Kedua pemuda itu langsung diam saat Naura sudah berucap dengan cukup keras. "Gue bangunin Najwa sama Ara dulu, ya!" pamit Naura yang langsung di tahan oleh Zulfan.

"Nggak usah, Nau, kasihan. Mereka baru tidur 'kan? Biarin aja mereka istirahat dulu," tolak Zulfan halus.

"Ngak papa kali, mereka udah biasa begadang," jawab Naura merasa bersalah pada kedua pemuda yang pagi buta begini sudah ada di depan kamar.

"Tetep aja Nau, mumpung mereka bisa tidur, kita biarin mereka tidur dulu," ucap Zulfan lagi.

"Em ..., yaudah kalo gitu."

"Nau, lo laper nggak? Kita jalan-jalan di sekitar sini,yuk. Sekalian cari bubur ayam, gue tau tempat bubur ayam enak di sini," ajak Zulfan pada Naura yang langsung di jawab anggukan oleh Naura.

"Boleh, gue juga bosen di kamar mulu."

"Yaudah, yuk kita berangkat!" ajak Ando antusias.

"Ndo, gimana kalo lo jagain Najwa sama Ara aja di sini?" saran Zulfan yang tak ingin Ando ikut bersamanya dan Naura.

"Hah?! Yang bener aja lo, Fan. Gue udah ganteng kaya begini lo suruh tinggal di sini," ucap Ando dengan kesal.

"Ya ampun, jadi lo nggak mau jagain Najwa sama Ara disini?!"

"Yailah Fan, mereka 'kan udah besar, ngapain pake di jaga-jagain segala?!"

"Yaudah, terserah lo lah, di sini mau ngapain yang penting jangan ikutin gue dan Naura. Nanti gue beliin bubur ayam tiga bungkus deh, buat lo!" rayu Zulfan.

"Tetap aja, lo bisa enak enakan sama Naura," dumel Ando pelan.

"Lo ngomong apa, Ndo?" tanya Naura untuk memastikan apa yang baru aja dia dengar.

"Em ..., nggak papa kok sayang ..., eh Naura maksudnya," jawab Ando gelagapan.

"Yaudah, yuk kita berangkat," ajak Zulfan pada Naura.

"Gue ganti baju dulu"

"Nggak usah Nau, lo cantik kalo habis bangun tidur gini," cegah Zulfan saat Naura ingin menutup pintu kamar untuk berganti baju.

"Ah, lo bisa aja, Fan," ucap Naura malu-malu.

Zulfan tersenyum tipis lalu memilih untuk menggandeng tangan Naura tanpa menyadari tatapan tajam dari Ando.

.
.
.
.

Jalanan masih sangat sepi ketika Naura dan Zulfan keluar dari penginapan.

"Sepi banget ya, Nau," komentar Zulfan.

"Yaiyalah sepi, ini juga baru sekitar jam empatan, lagian ini 'kan desa, jadi wajar aja sih kalo sepi."

"Lo suka sepi, Nau?"

"Enggak tau sih, Fan, soal nya gue belum pernah ngrasain suasana sepi kayak gini."

"Jadi ini sepi pertama buat lo?" tanya Zulfan.
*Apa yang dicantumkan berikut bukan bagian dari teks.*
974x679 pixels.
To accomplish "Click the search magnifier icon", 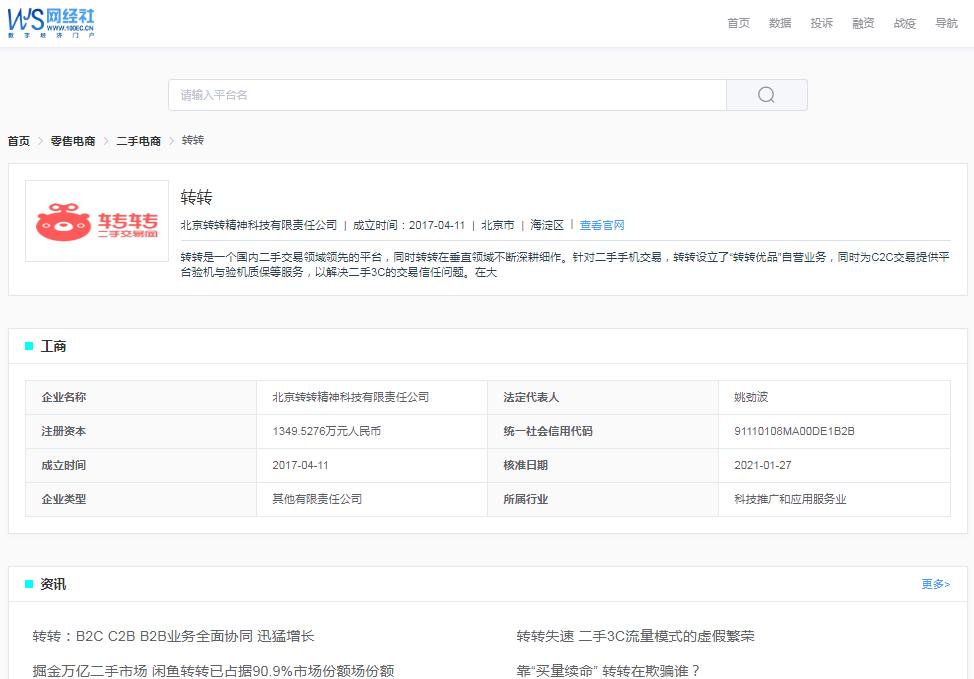I will point(766,94).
"Ya nggak juga, 'kan di sini ada lo jadi nggak sepi cuma suasananya aja yang sedikit suram."

"Suasananya suram gara gara ada gue?"

"Ya bukan gitu juga kali maksud gue, Fan," gerutu Naura.

Zulfan tertawa kecil ketika melihat Naura mengerutkan bibir karena kesal. "Iya, iya, gue cuma bercanda, kok."

Naura menatap keadaan sekitar dan bingung karena tak ada penjual bubur di desa itu. "Sepagi ini mana ada bubur Fan," ujarnya.

"Ya 'kan kita sekalian jalan, Nau. Emang lo nggak mau jalan sama gue?"

"Ya maulah, ini buktinya kita lagi jalan."

Beberapa kali Naura menggosokkan tangan lalu menempelkannya ke pipi sambil sesekali mendldekap tubuhnya karena cuaca di sana yang memang cukup dingin bagi warga kota yang terbiasa dengan suasana panas. Zulfan yang menyadari hal itu,  kemudian langsung melepas jaketnya hingga menyisakan kaos tipis dan memasangkan jaket itu ke pundak Naura.

"Pake ini, cuaca di sini emang dingin, Nau."

"Nggak ah, lo pasti juga kedinginan, 'kan?" tolak Naura.

"Ngak, Nau, gue malah suka dingin."

"Mana ada orang yang suka dingin!"

"Ada, ini buktinya gue!"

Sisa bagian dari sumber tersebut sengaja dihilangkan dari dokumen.